(Stored items)
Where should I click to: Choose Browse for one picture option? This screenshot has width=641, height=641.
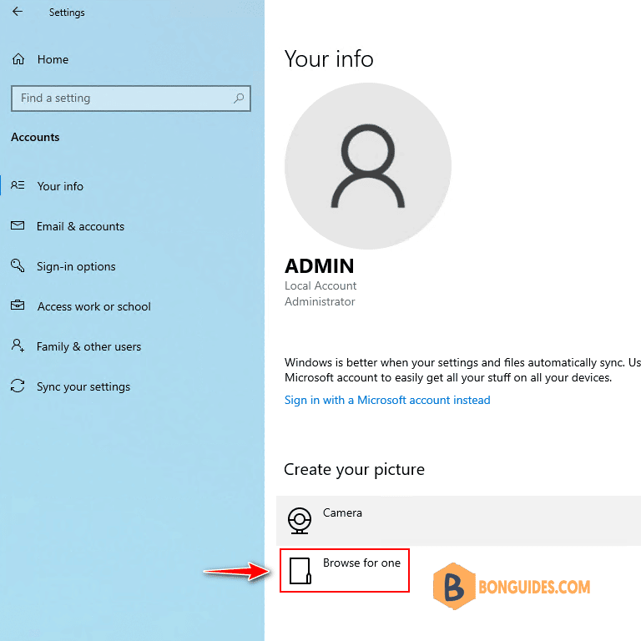pos(345,570)
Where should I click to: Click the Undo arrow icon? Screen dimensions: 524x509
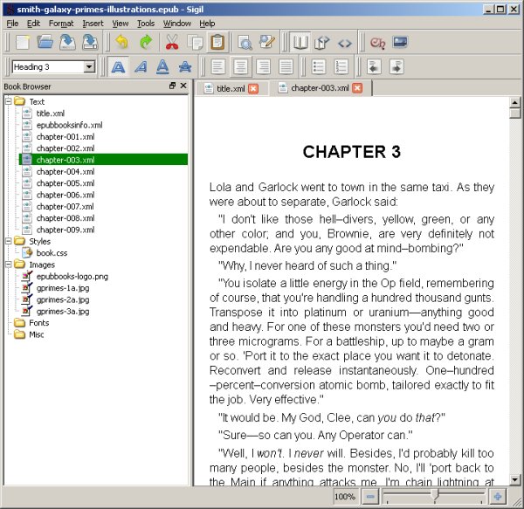pos(122,42)
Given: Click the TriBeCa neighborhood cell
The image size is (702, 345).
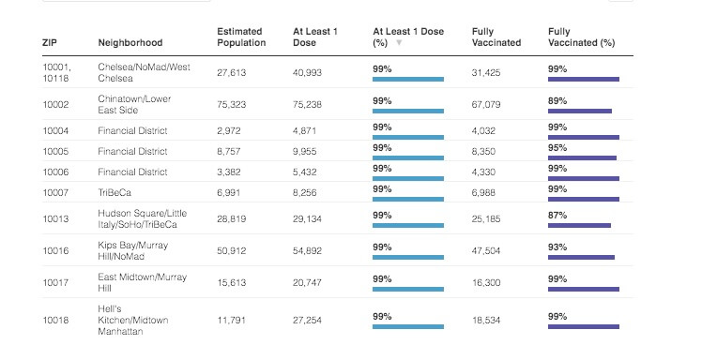Looking at the screenshot, I should 114,193.
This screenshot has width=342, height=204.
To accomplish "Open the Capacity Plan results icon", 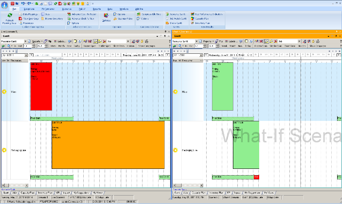I will (192, 19).
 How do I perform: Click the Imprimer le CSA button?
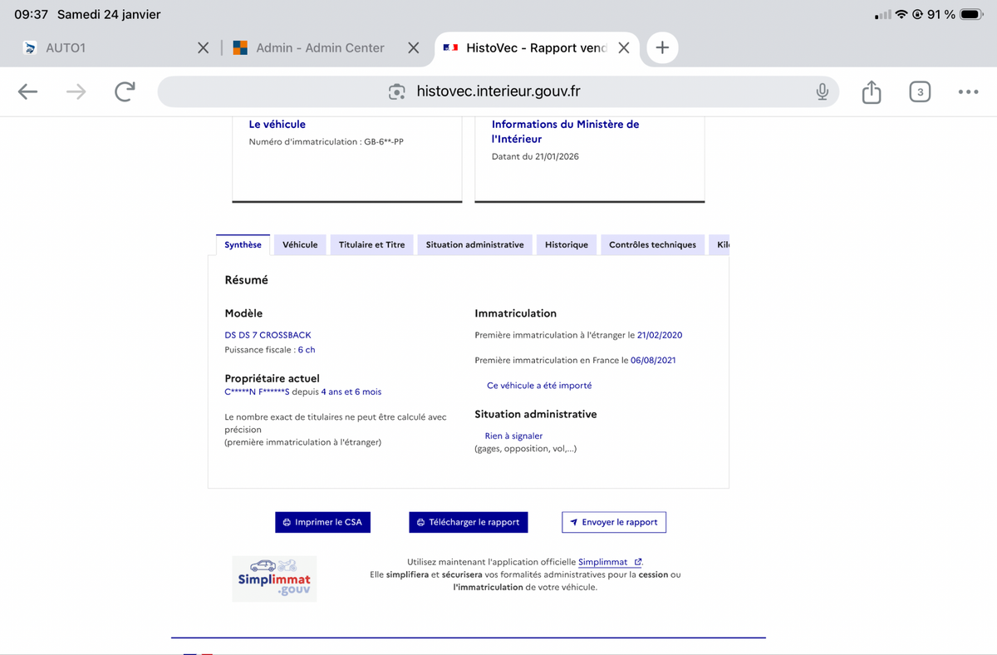coord(322,522)
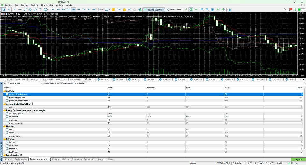Click the risk value field 0.11
This screenshot has height=165, width=306.
[x=110, y=107]
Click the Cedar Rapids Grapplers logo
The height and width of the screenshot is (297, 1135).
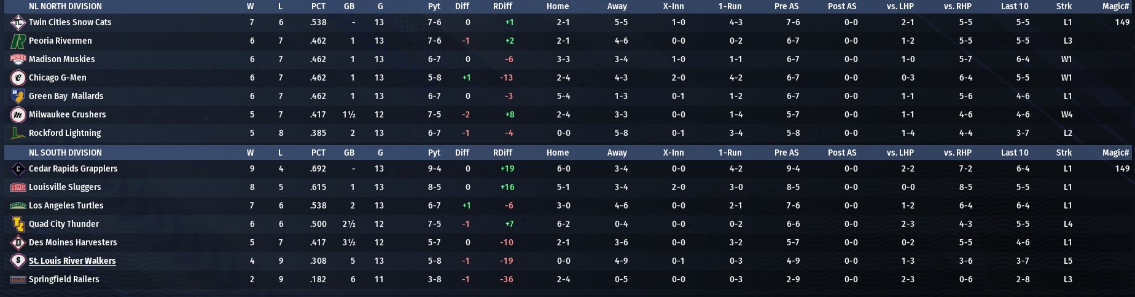click(18, 169)
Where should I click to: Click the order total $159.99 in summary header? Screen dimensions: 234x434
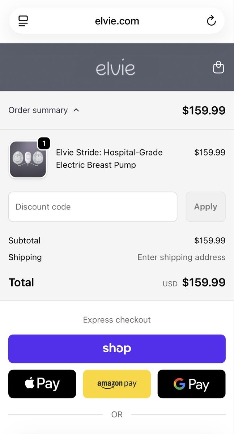click(x=204, y=110)
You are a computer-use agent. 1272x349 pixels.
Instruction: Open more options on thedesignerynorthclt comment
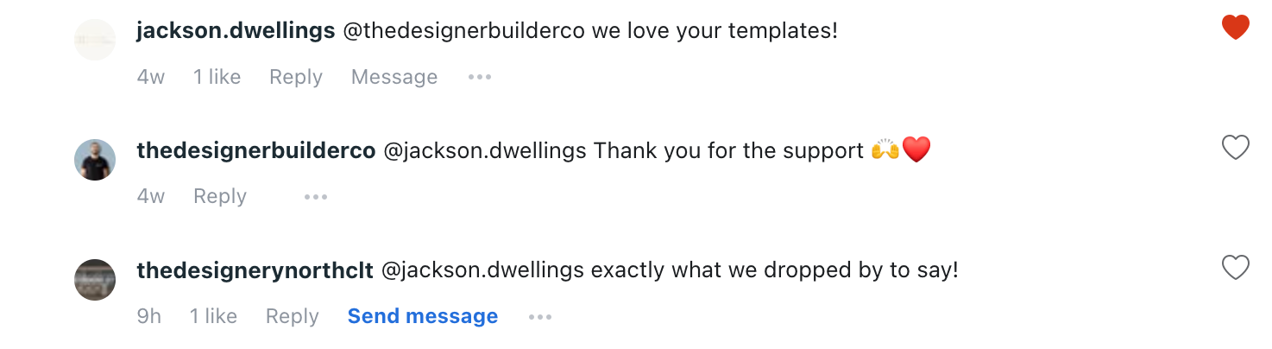tap(540, 317)
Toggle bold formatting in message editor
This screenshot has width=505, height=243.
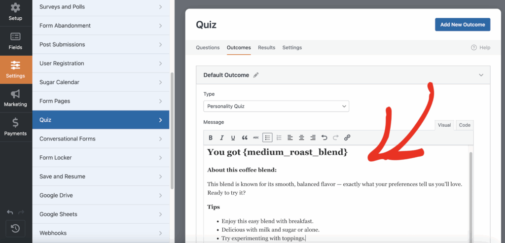coord(211,138)
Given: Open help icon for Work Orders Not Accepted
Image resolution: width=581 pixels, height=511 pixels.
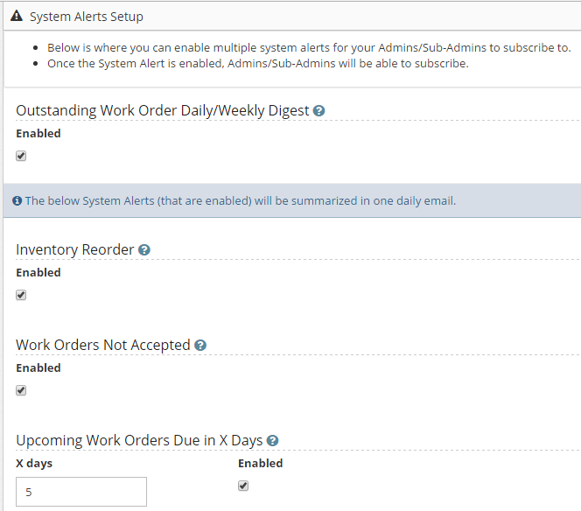Looking at the screenshot, I should (x=200, y=346).
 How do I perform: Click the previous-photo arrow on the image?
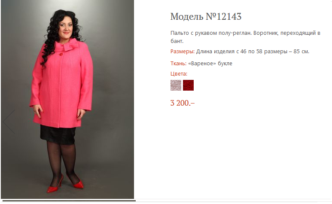[x=9, y=122]
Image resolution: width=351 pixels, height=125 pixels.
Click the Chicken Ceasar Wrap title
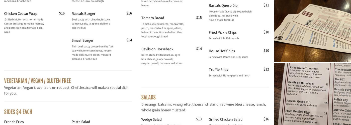point(21,14)
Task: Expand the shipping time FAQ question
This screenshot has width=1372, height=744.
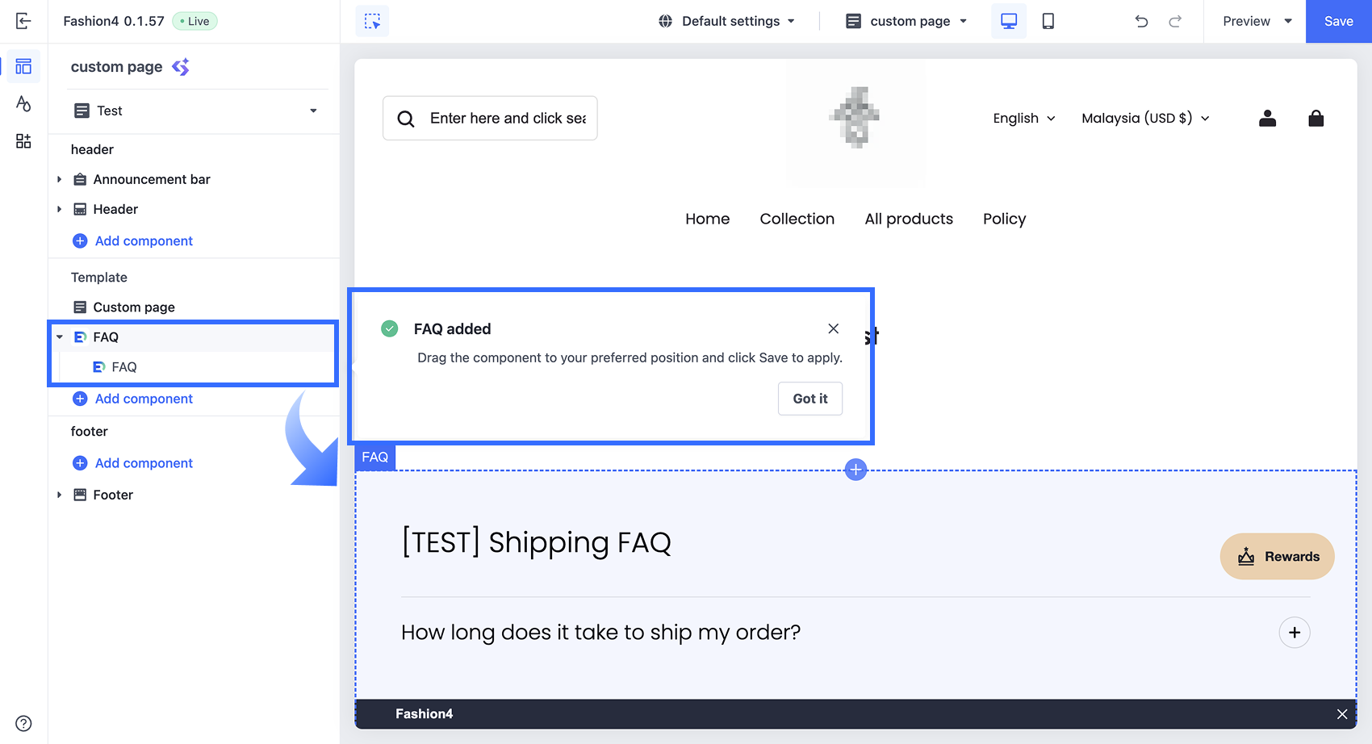Action: [1294, 633]
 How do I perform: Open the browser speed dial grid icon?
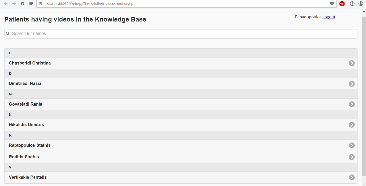point(31,3)
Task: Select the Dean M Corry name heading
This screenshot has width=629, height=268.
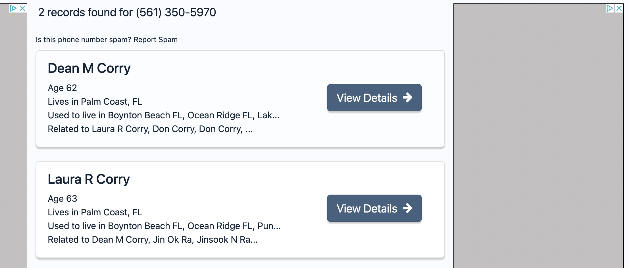Action: click(x=89, y=68)
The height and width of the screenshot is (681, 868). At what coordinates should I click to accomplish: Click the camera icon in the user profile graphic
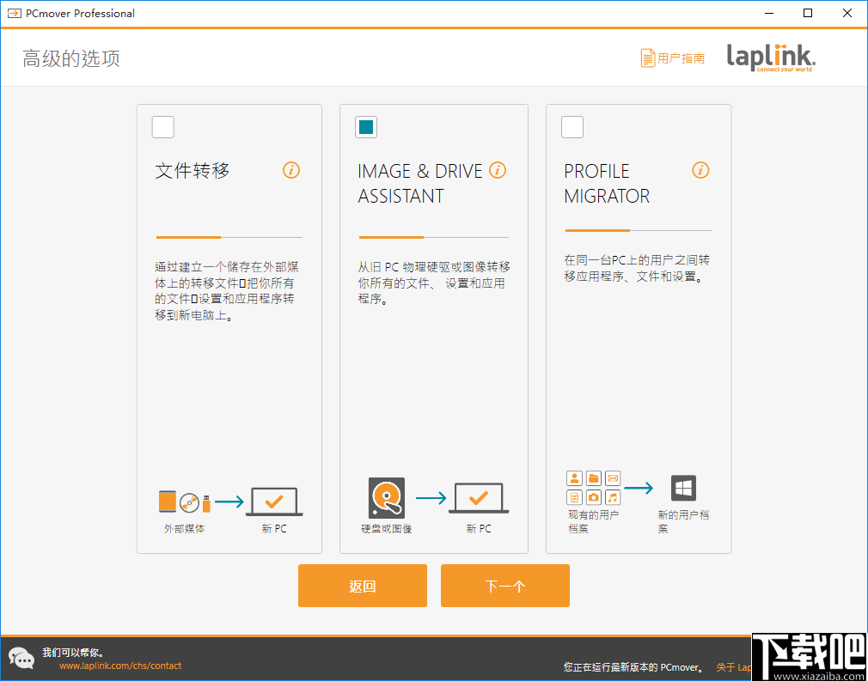593,499
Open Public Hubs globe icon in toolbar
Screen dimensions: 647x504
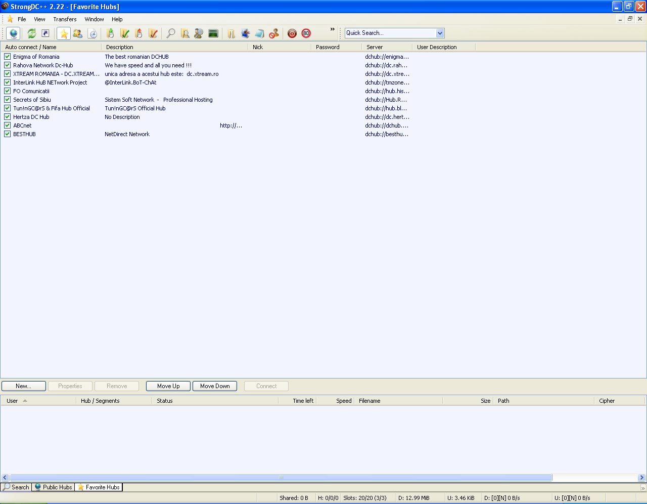coord(13,33)
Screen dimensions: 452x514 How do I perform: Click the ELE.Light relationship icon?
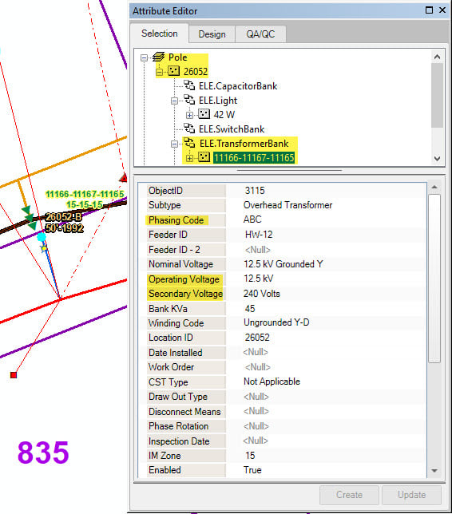click(189, 100)
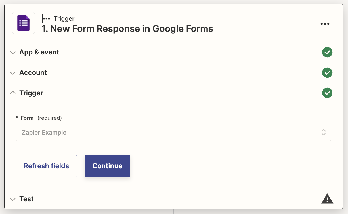Click the Trigger section heading text

[31, 93]
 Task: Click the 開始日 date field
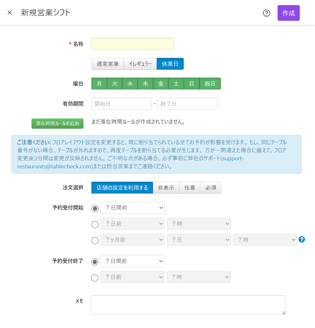click(x=121, y=104)
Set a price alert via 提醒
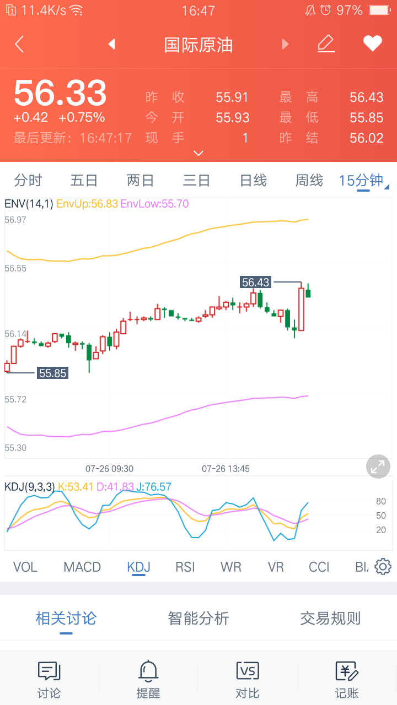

### WHAT THE EXERCISE ASKS:
Pictures should be omitted. Please return exactly the lines from the line that holds "This screenshot has width=629, height=268." through the end of the records.

### EXERCISE SOLUTION:
This screenshot has width=629, height=268.
Action: click(x=89, y=68)
The height and width of the screenshot is (681, 868). At what coordinates should I click to accomplish: Click the camera icon in the user profile graphic
593,499
Open Public Hubs globe icon in toolbar
Screen dimensions: 647x504
coord(13,33)
Screen dimensions: 452x514 How do I perform: Click the ELE.Light relationship icon?
click(189, 100)
Click the Trigger section heading text

[31, 93]
 Task: Click the 開始日 date field
click(x=121, y=104)
Set a price alert via 提醒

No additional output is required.